Il premier paga il no ad Ala di dicembre. Adesso ogni votazione è una lotteria

Senza i verdiniani e ostaggio della sinistra: al Senato è un governo di minoranza

Roma - A pensarci ora per il premier Paolo Gentiloni nello scorso dicembre, all'atto della formazione del governo, sarebbe stato meglio imbarcare il gruppo Ala-Scelta Civica per garantirsi numeri solidi a Palazzo Madama. L'azzardo di allora oggi è costato lo stop allo ius soli e di fatto la certificazione che una maggioranza politica non esiste più. Il gruppo creato nei due rami del Parlamento da Denis Verdini e da Enrico Zanetti, invece, avrebbe potuto fare comodo visto che ha approvato provvedimenti liberal come il divorzio breve e le unioni civili. Soprattutto in Senato dove può contare su 14 elementi.
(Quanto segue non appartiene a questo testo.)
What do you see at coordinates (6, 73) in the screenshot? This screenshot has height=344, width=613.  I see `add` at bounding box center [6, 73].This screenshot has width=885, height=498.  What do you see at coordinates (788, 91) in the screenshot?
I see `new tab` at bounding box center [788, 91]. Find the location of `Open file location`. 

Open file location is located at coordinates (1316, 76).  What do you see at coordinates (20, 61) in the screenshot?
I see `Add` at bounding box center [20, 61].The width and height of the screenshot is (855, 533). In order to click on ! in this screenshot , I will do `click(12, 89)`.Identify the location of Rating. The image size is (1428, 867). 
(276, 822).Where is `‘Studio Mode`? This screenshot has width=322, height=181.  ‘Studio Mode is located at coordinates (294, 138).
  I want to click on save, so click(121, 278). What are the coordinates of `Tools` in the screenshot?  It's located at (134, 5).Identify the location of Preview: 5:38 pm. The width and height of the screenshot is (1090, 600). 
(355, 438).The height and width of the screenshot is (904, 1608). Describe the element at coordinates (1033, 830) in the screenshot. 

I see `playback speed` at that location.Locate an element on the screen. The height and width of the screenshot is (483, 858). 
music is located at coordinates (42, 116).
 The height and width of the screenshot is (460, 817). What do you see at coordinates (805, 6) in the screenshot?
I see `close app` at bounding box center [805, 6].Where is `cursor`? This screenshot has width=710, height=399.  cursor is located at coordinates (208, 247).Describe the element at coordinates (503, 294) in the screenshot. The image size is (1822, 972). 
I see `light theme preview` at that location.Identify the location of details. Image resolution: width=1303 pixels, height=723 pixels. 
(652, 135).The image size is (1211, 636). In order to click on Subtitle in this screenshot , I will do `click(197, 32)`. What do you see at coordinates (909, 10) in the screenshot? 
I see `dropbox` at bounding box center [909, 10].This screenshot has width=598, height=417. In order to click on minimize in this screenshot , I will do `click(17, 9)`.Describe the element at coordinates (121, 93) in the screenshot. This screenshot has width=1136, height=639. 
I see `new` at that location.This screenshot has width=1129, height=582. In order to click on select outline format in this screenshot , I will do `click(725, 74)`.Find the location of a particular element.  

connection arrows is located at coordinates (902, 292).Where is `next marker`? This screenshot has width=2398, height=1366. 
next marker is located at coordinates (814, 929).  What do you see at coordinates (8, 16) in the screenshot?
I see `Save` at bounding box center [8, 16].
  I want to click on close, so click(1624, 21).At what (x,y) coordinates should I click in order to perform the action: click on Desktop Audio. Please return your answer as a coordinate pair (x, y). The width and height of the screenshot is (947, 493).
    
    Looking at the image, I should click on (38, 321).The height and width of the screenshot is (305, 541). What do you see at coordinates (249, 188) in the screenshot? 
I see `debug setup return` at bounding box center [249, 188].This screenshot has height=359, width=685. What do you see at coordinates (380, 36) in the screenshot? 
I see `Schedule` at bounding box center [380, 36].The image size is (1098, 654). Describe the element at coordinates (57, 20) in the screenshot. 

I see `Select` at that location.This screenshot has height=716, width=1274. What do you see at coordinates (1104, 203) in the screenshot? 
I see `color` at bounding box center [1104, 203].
Ora a Palazzo Madama si ballerà su tutto e la golden share sulla crisi di governo sarà nelle mani dell'opposizione (sia ufficiale che ufficiosa come quella di Mdp) che, di volta in volta, dovrà essere accontentata. Mettendo insieme i numeri di Pd (99 senatori), alfaniani (25), minoranze linguistiche (18) e bersaniani (16) si arriva a 158 unità, tre in meno della maggioranza assoluta di 161 a Palazzo Madama. Un incidente di percorso può sempre accadere anche se, in primo luogo, raramente i senatori sono tutti presenti e la maggioranza può perciò serrare i ranghi e, in seconda battuta, non sono rari i casi in cui giunge un «soccorso» da parte dei gruppi meno ostili come la stessa Ala-Sc o Gal.

Sarebbe bastato garantire loro qualche strapuntino per garantirsi altri sei mesi di navigazione serena. Il mistero sul perché dell'esclusione-choc resta fino a oggi. In un'intervista al Corriere del 20 giugno scorso fu lo stesso Verdini a incolpare Renzi della sua esclusione affermando che Matteo «voleva un governo fragile», speranzoso com'era di andare alle elezioni quanto prima (frase smentita ma verosimile). Questa versione non trova, però, riscontri in Avanti, il nuovo libro dell'ex premier, ove Verdini viene citato poco e nulla e, in particolare, non viene nemmeno ringraziato per il lavoro svolto. Senza lui, però, il governo Renzi avrebbe fatto la stessa fine di quello Gentiloni. Tant'è vero che l'attuale presidente del Consiglio aveva riservato ad Ala-Sc la Farnesina, all'ultimo momento assegnata ad Angelino Alfano.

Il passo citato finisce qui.